Anatoly nodded. “We’ll make tube one ready.” He tapped his colleague’s shoulder and uttered the instruction for the junior technician to handle the weapon.
As his torpedo became available, Volkov evaluated his maneuvering options. Wanting to avoid the hydraulic and metallic adjustment sounds and the shifting flow noise of his rudder, he had one option. He crept to his gray-bearded veteran’s side and attempted a telepathic link by mouthing the words while lifting his index and ring finger in a V-shape. “Two knots.”
The veteran nodded. “Slowing to two knots, sir.”
Volkov retraced his steps to his sonar ace. “That should make us harder to hear and let the Iranian drive away faster.”
Ignoring the comment, Anatoly spoke to the man seated two consoles away. “Track the close-aboard contact. I hear something new.” He aimed his jaw over his shoulder at his commander. “When you slowed down, I heard something else. There’s another Ghadir-class submarine on the move. I’m assigning a cursor to it now.”
After recovering from the shock of another phantom submarine’s appearance, Volkov sneered. “That could be a good sign. Hopefully, the Iranians have received orders to withdraw from the area. Perhaps our close-aboard contact’s driving away to a new patrol area, and not maneuvering to shoot us.”
A silent, tense thirty seconds elapsed. “My initial solution has the distant Ghadir heading northeast as well. It’s not the exact same course as the close-aboard contact, but they’re both heading in a similar direction.”
The Wraith’s commander watched the lines of incoming sound from the nearby submarines steady on a constant bearing as the vessels slipped away. Watching the geometry and waiting for hostile action taxed his patience.
“Tube one is ready, sir.”
“Very well, Anatoly. However, I’m not ready. We’re still too close for torpedoes. The noise of the launch… the accuracy of a reactionary weapon. Not yet.”
“Should I get a weapon ready for the second contact?”
Volkov lacked clarity on his ability to determine the distant Ghadir’s fate, but he gave himself the option. “Yes. Tube three. Set it at one-third charge.”
After furious tapping, Anatoly bounced his announcement off his display. “Tube three is ready.”
“Easy now. These are slow submarines. No need to hurry.”

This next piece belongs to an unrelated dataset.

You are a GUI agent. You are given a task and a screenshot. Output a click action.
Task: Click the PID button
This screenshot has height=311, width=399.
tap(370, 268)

“The close-aboard one’s passing two and a half miles.”
“Patience. I’ll move us across the line of sight now so that our torpedo doesn’t work as a tracer bullet in reverse.”

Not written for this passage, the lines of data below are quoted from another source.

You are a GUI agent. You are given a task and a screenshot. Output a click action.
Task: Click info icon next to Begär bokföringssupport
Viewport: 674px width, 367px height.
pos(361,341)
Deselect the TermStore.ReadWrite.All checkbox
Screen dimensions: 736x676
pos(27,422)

“Agreed. I think we’re far enough away from the target to maneuver without being heard.”
Volkov risked raising his voice towards his gray-bearded veteran. “Make turns for six knots. Come right to course one-one-zero.”
After the deck tilted and settled into the turn, the sonar ace’s tone was impatient. “Three miles to the closer Ghadir and opening.”

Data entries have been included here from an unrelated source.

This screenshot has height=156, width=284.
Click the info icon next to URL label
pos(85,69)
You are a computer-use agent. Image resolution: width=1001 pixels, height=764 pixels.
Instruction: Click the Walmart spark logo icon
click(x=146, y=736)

“That’s good enough. Shoot tube one.”
“Weapon one is swimming out of tube one.”
“Very well. Now make sure our drones are still paralleling our course and speed.”
“They are. They’re still taking orders from the system.”
While skulking through the Gulf of Oman with frequent turns, Volkov had set his two deployed drones to behave like robots mimicking his ship’s course in their self-drive modes.
“Do you want to shoot the next Ghadir, Dmitry?”
“Show me the fuel prediction.”
“It’s insufficient. The weapon would stop half a mile short of the target, but you can close that distance before shooting.”
Volkov sniffed a possible trap. “Of course, I could. And that may be exactly what they want me to do. Shoot a few gentle slow-kill weapons at their transiting submarines while their drifting colleagues stay hidden and use my torpedoes as tracer bullets to fix my position. There’s a reason they built a lot of cheap, small submarines. Power in numbers.”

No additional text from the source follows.